**EXERCISE AIM:**
What you write should be the line containing "Screen dimensions: 1024x799" followed by every line after it to the end of the listing, exactly as given, and nothing more.

**RECORDS FOR THIS EXERCISE:**
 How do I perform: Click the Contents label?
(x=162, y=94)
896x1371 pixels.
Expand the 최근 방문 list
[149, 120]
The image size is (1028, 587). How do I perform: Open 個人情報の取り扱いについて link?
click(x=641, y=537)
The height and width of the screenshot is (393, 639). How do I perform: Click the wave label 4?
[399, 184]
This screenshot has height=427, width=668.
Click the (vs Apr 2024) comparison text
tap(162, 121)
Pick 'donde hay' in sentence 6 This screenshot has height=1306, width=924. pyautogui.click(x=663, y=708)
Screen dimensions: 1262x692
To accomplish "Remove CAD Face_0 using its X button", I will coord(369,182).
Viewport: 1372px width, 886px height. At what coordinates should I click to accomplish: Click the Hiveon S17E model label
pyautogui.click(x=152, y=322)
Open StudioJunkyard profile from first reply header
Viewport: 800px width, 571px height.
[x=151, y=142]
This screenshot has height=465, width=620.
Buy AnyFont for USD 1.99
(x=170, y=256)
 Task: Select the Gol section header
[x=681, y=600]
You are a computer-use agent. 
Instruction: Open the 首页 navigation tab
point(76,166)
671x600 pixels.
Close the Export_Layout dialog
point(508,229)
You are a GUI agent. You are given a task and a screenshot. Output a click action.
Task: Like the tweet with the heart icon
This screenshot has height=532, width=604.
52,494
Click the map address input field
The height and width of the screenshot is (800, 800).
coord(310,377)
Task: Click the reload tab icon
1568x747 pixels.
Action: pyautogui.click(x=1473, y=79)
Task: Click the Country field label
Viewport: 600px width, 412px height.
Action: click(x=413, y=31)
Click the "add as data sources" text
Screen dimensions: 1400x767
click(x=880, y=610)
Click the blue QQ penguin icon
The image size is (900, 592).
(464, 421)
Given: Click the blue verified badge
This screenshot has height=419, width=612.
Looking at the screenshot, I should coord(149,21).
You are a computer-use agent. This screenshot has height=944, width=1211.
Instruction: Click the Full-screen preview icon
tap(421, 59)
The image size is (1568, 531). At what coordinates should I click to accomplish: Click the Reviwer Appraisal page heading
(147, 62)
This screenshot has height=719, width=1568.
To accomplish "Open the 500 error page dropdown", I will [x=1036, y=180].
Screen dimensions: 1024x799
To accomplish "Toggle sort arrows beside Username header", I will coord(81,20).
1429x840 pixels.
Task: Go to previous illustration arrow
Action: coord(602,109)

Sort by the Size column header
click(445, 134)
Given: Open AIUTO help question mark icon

**ANSWER AREA:**
Screen dimensions: 1024x799
To accomplish "Toggle sort arrows beside Username header", I will coord(81,20).
1429x840 pixels.
Task: Go to previous illustration arrow
Action: coord(602,109)

Sort by the Size column header
click(445, 134)
Given: Open AIUTO help question mark icon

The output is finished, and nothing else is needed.